WHAT THE TASK ASKS
Exact copy, pictures excluded: set down only the lines from the one with "You are a GUI" through the end of the entries, keeping both end lines.

[Collected data entries]
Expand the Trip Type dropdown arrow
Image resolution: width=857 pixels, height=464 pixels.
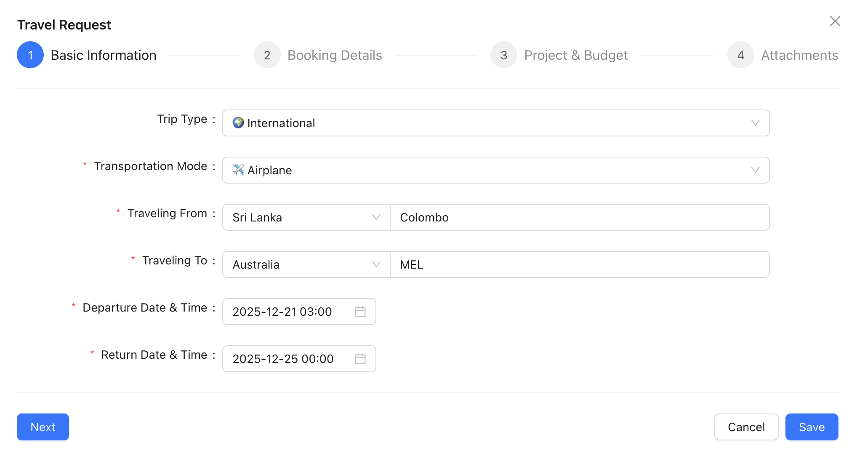pos(755,123)
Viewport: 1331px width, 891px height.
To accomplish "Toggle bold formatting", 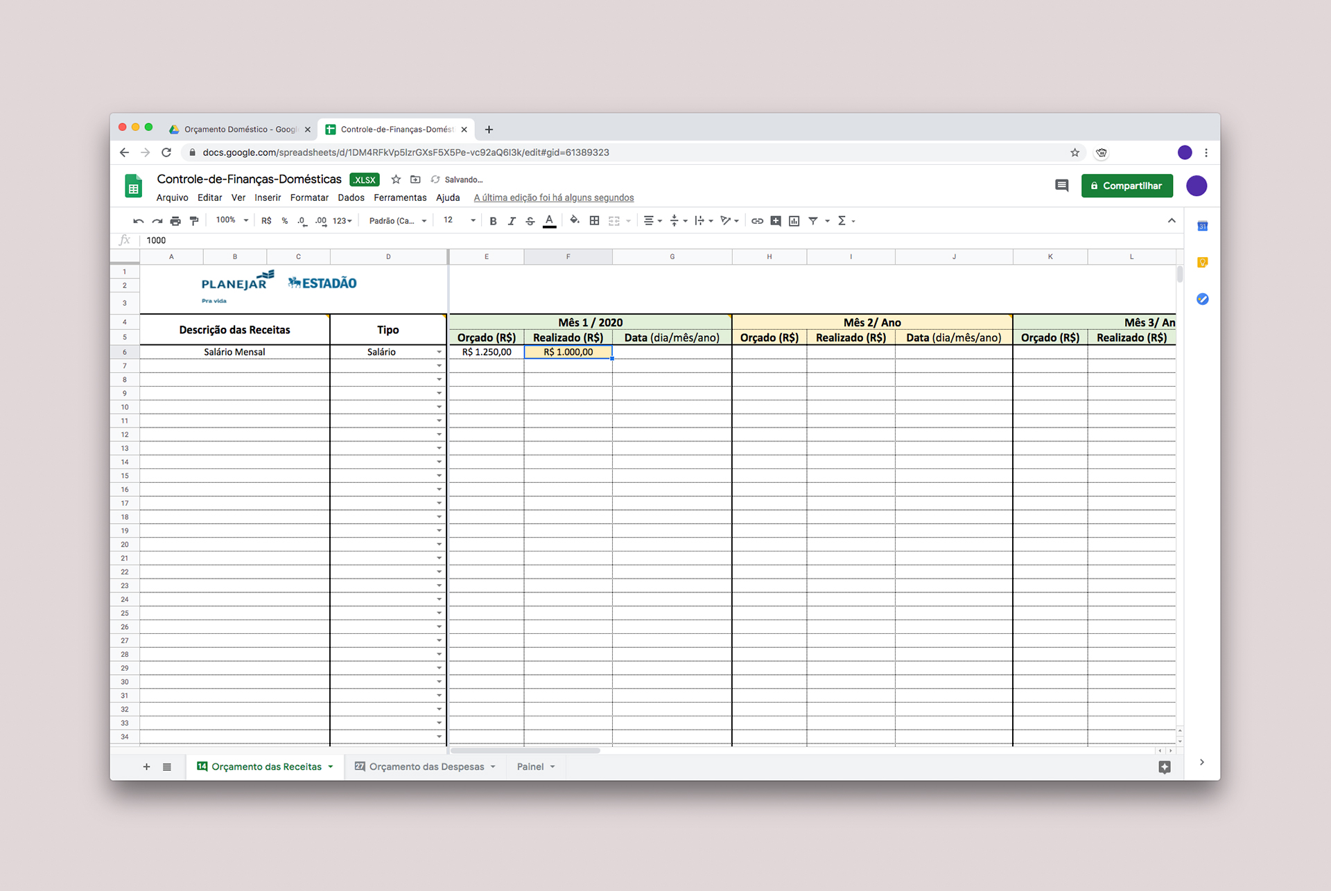I will tap(493, 221).
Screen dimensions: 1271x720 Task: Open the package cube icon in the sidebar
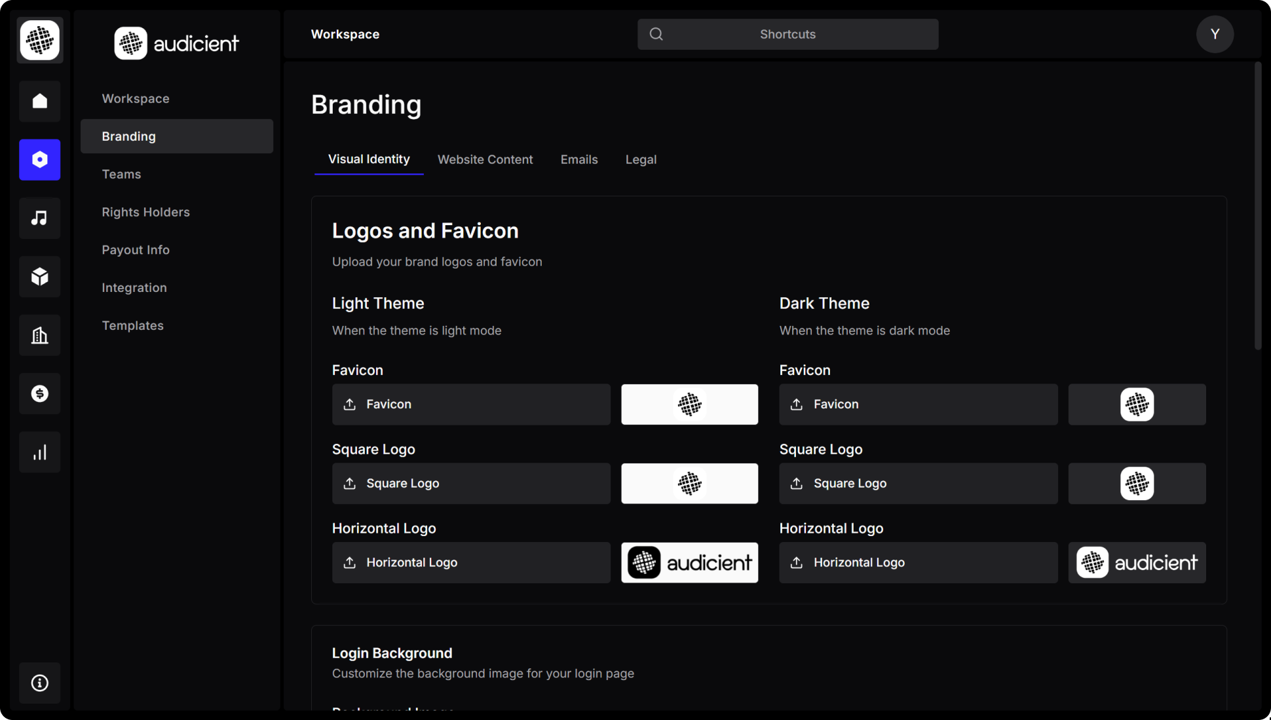(39, 276)
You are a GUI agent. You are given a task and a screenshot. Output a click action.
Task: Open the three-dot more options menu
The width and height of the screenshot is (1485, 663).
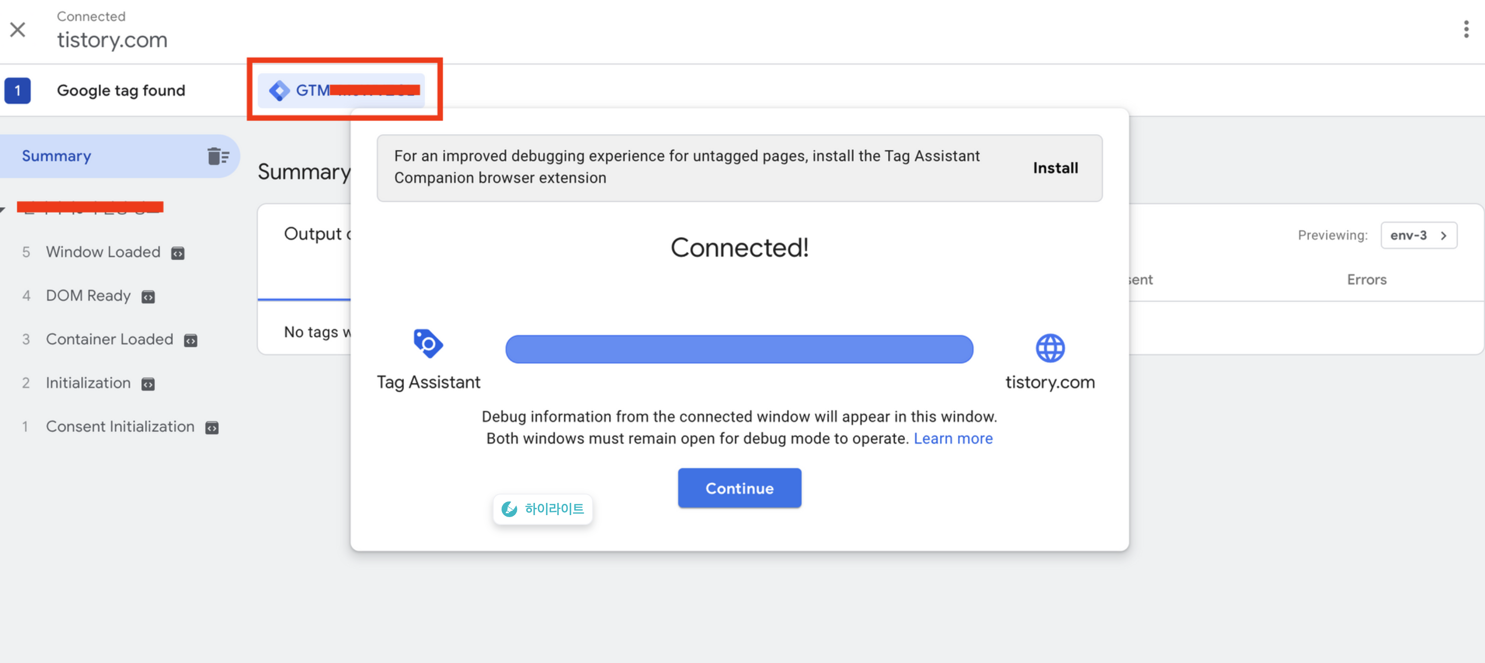[x=1466, y=29]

RESPONSE TO THIS TASK
You are a GUI agent. You are given a task and a screenshot. Output a click action.
Task: Open the three-dot more options menu
The width and height of the screenshot is (1485, 663).
[x=1466, y=29]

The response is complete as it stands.